Late Thursday evening, Tesla published a blog post explaining a raft of changes it just made to the Model 3 lineup. The $35,000 Standard Range model -- the one with cloth seats where black is the only free color -- has been removed from Tesla's site, meaning it's only available to order via phone or a trip to an actual Tesla store. The same goes for the Model 3 Long Range in rear-wheel-drive configuration.
Don't worry, it gets more confusing from there. The Model 3 Standard Range is now a Standard Range Plus model with software disabling a number of features, including music streaming, navigation and heated seats. It also sports the Standard Range Plus' battery, rated at 240 miles, but 10% of that is software-locked. Thus, the latest iteration of $35,000 Model 3 loses its standard heated seats (sort of) and a couple miles of range (90% of 240 is 216, compared to its original estimated range of 220 miles). Buyers do have the option to unlock those features at a later date, though, essentially upgrading the car from Standard Range to Standard Range Plus.
The Model 3 Standard Range is the only Model 3 variant to escape a price hike, as well. Tesla announced that Autopilot will now be standard on all Tesla vehicles (with the exception of the $35,000 car). However, it comes at a bit of a discount -- on the Model 3 range, Autopilot used to be a $3,000 option, but its mandatory inclusion only adds $2,000 to the car's bottom line.
Tesla also announced the start of a Model 3 leasing program in the US. The lease runs for 36 months, and lessees can choose from three annual mileage allotments -- 10,000, 12,000 or 15,000 miles per year. All Model 3 configurations are available, according to Tesla, and the price obviously varies with each.
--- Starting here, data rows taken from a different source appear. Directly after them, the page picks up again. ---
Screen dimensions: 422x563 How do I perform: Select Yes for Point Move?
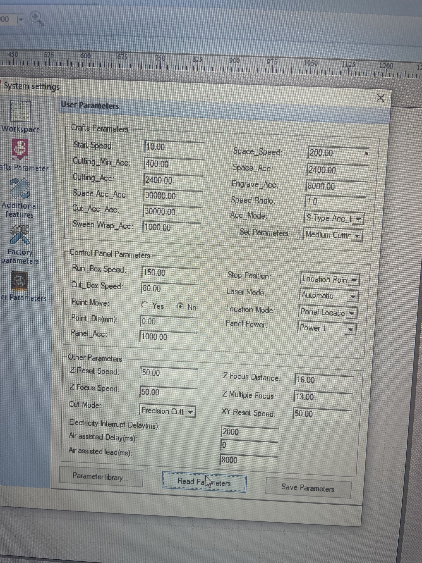145,305
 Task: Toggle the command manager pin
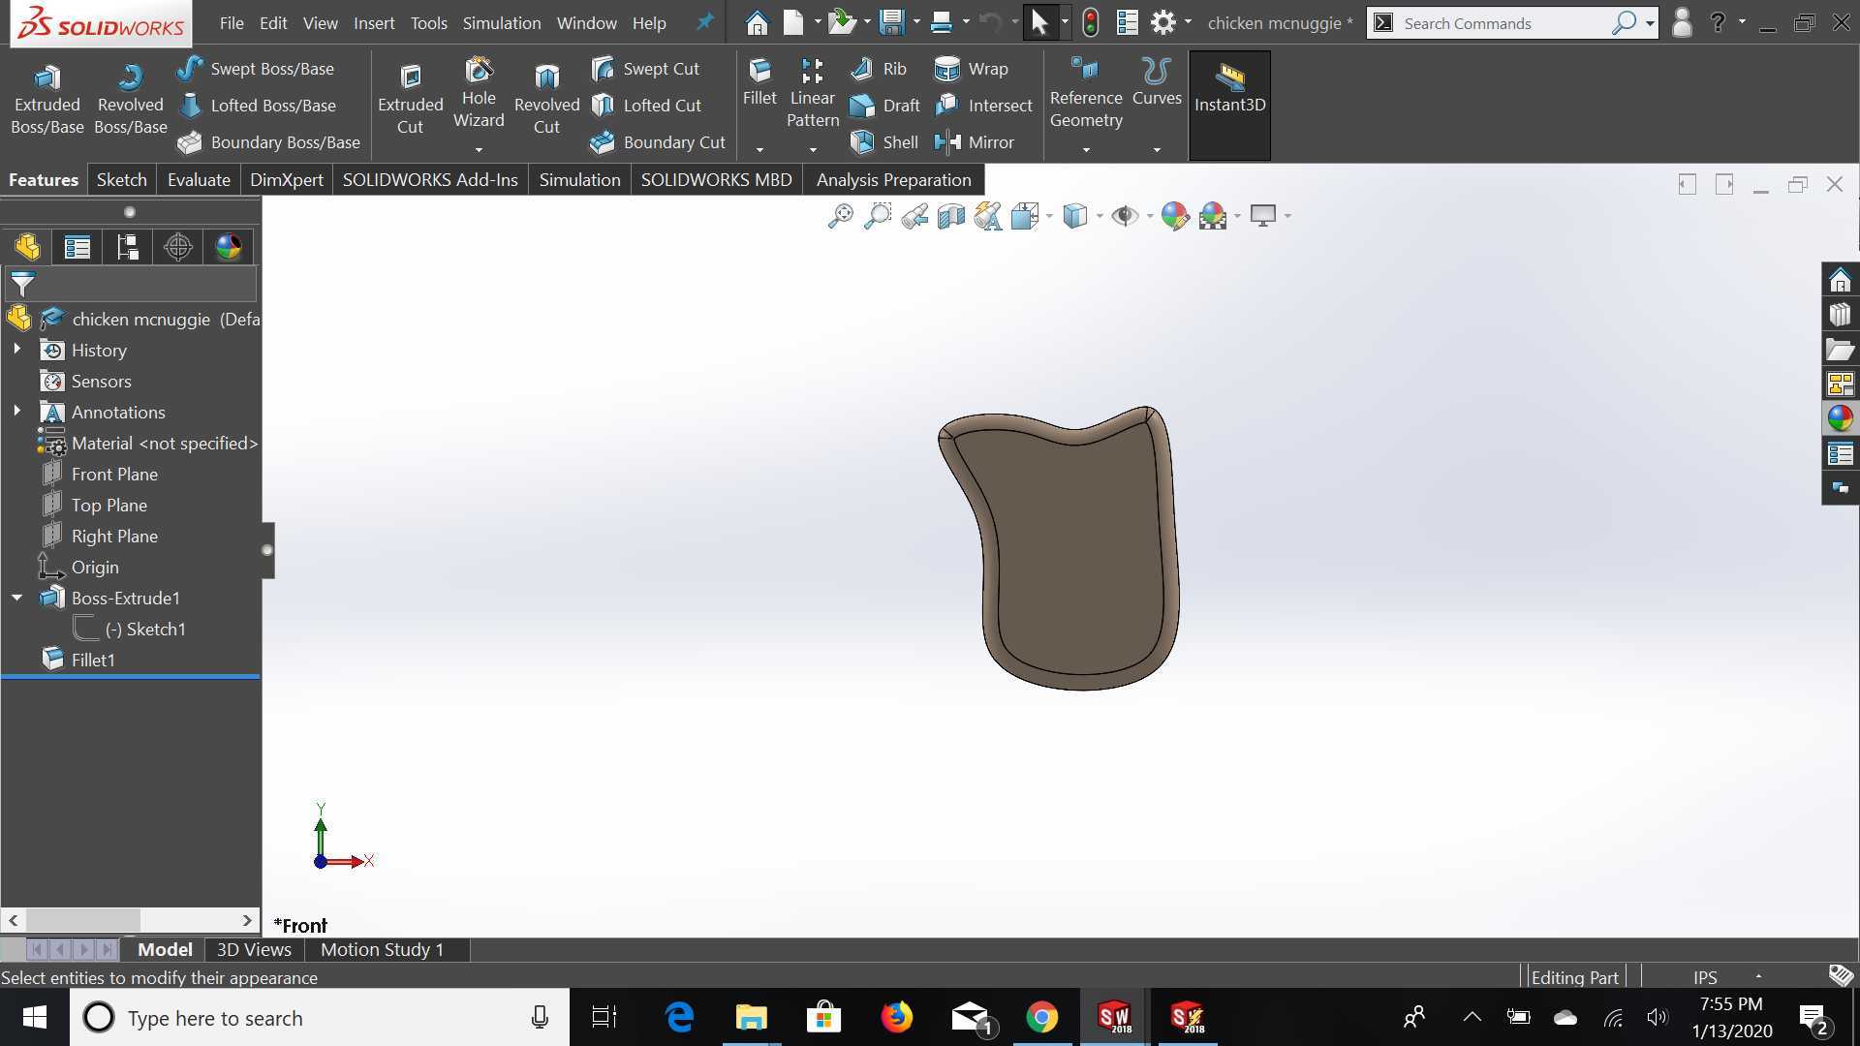(705, 22)
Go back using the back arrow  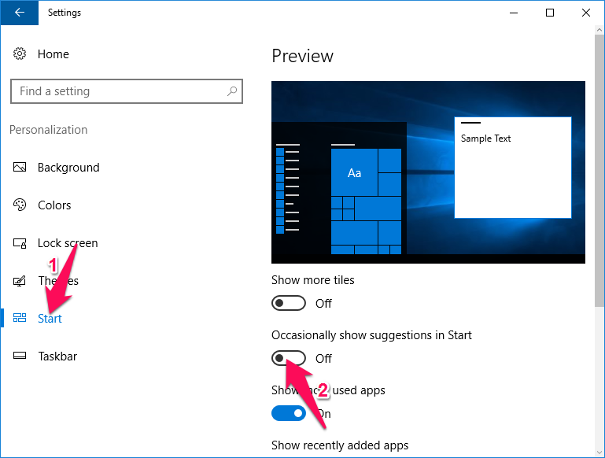coord(19,13)
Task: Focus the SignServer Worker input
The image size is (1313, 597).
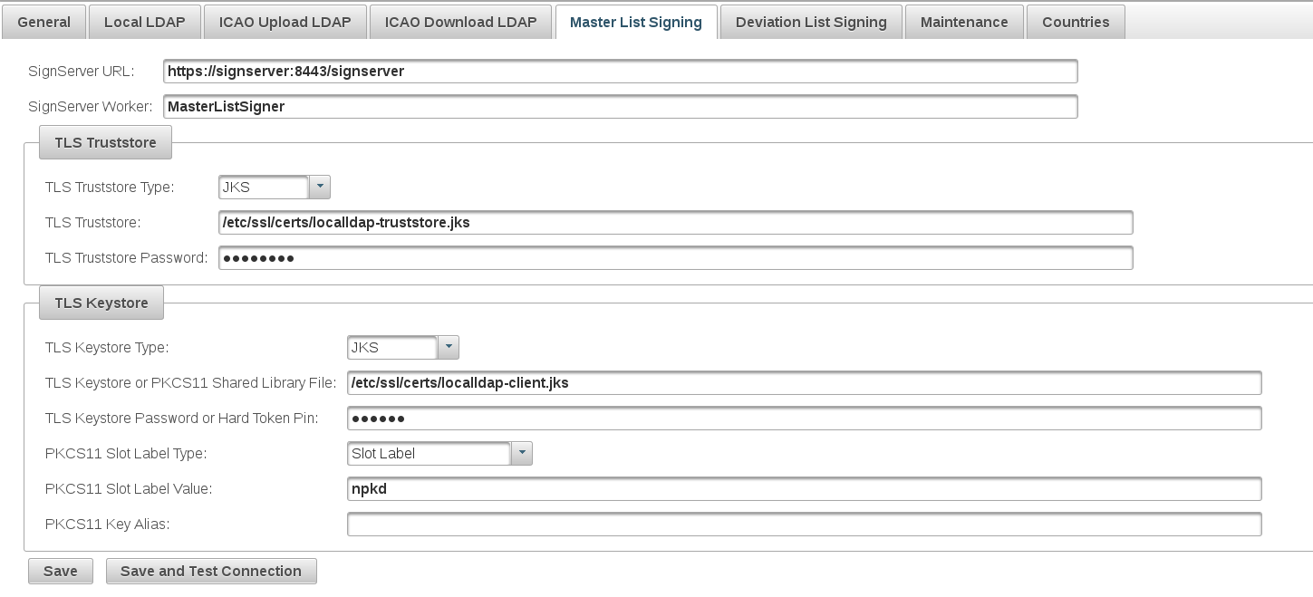Action: (621, 107)
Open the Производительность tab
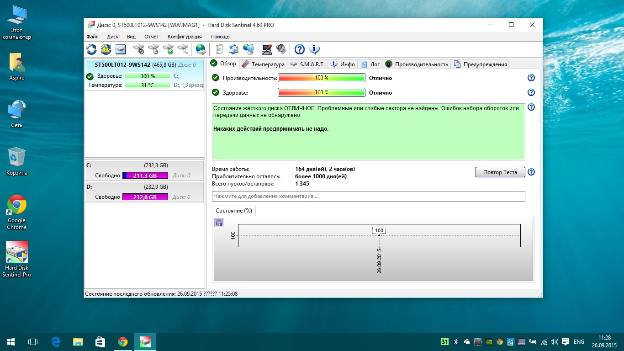The width and height of the screenshot is (624, 351). click(x=417, y=64)
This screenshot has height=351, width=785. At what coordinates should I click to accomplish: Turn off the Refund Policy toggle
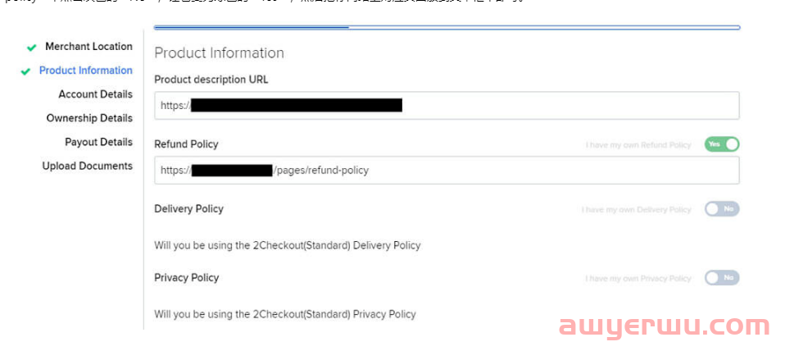click(x=721, y=144)
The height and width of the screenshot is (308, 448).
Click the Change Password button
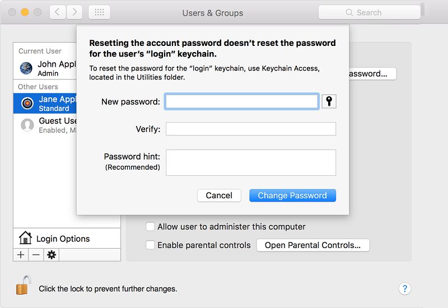(x=292, y=195)
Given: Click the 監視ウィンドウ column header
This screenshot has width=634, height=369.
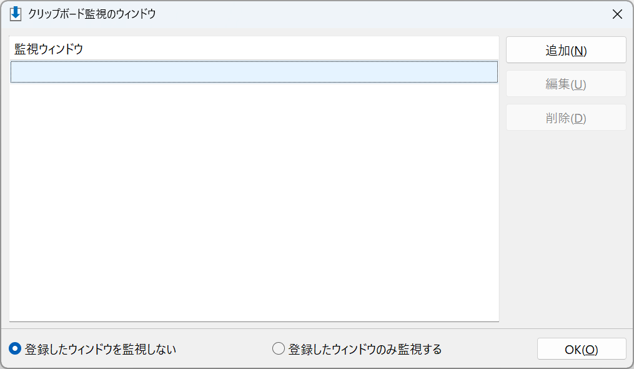Looking at the screenshot, I should coord(254,49).
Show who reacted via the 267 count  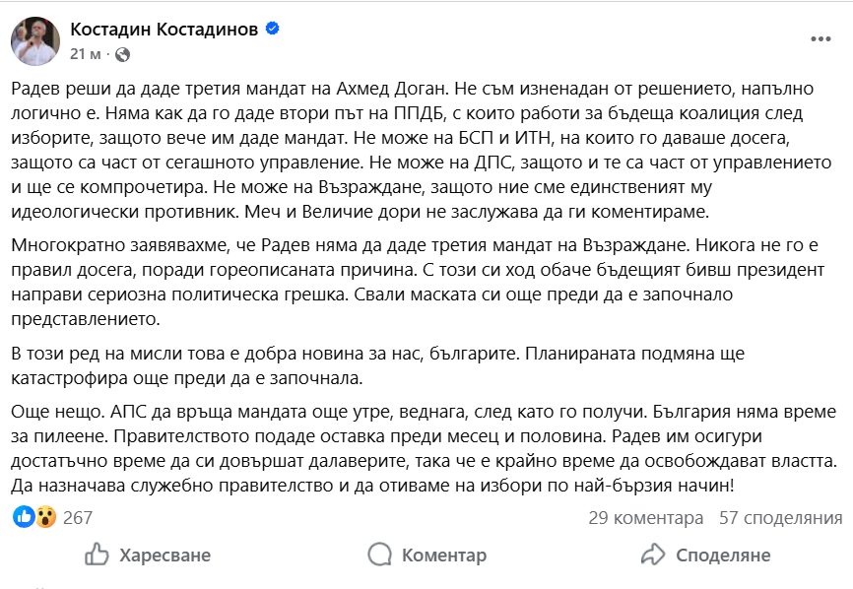(x=78, y=518)
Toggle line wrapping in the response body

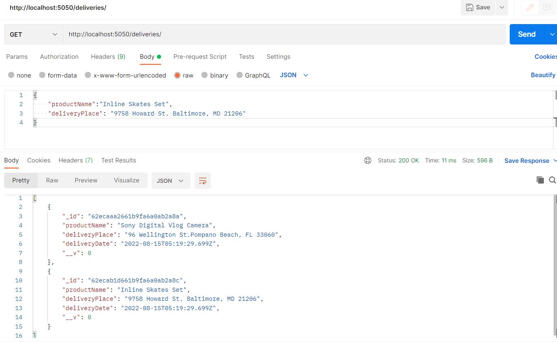pos(203,180)
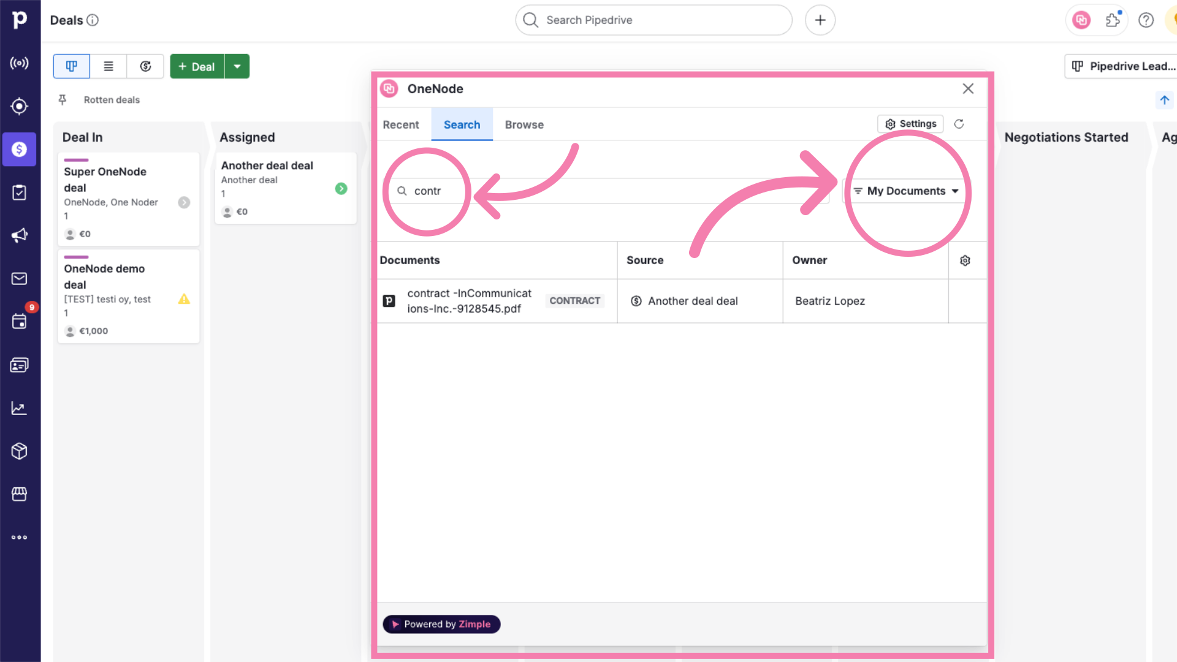Image resolution: width=1177 pixels, height=662 pixels.
Task: Expand the green Deal button dropdown arrow
Action: (237, 66)
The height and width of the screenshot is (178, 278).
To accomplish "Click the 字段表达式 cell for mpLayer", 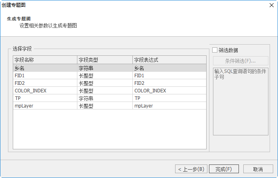I will tap(169, 106).
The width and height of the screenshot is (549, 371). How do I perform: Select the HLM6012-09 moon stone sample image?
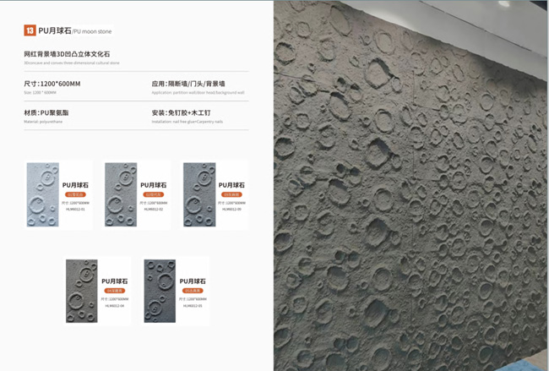click(199, 194)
The minimum deposit is $3,000, but the payment due at signing will vary from $4,199 to $4,584 depending on the variant. Monthly payments vary from a little over $500 for the Model 3 Standard Range Plus to $889 for the Model 3 Performance.
Here's where the leasing gets weird. Most car leases give you the option to buy the car outright at the end of the lease period, but not Tesla. According to the automaker's blog post, it will collect all these leased cars at the end of their terms for future use in Tesla's ride-hailing network.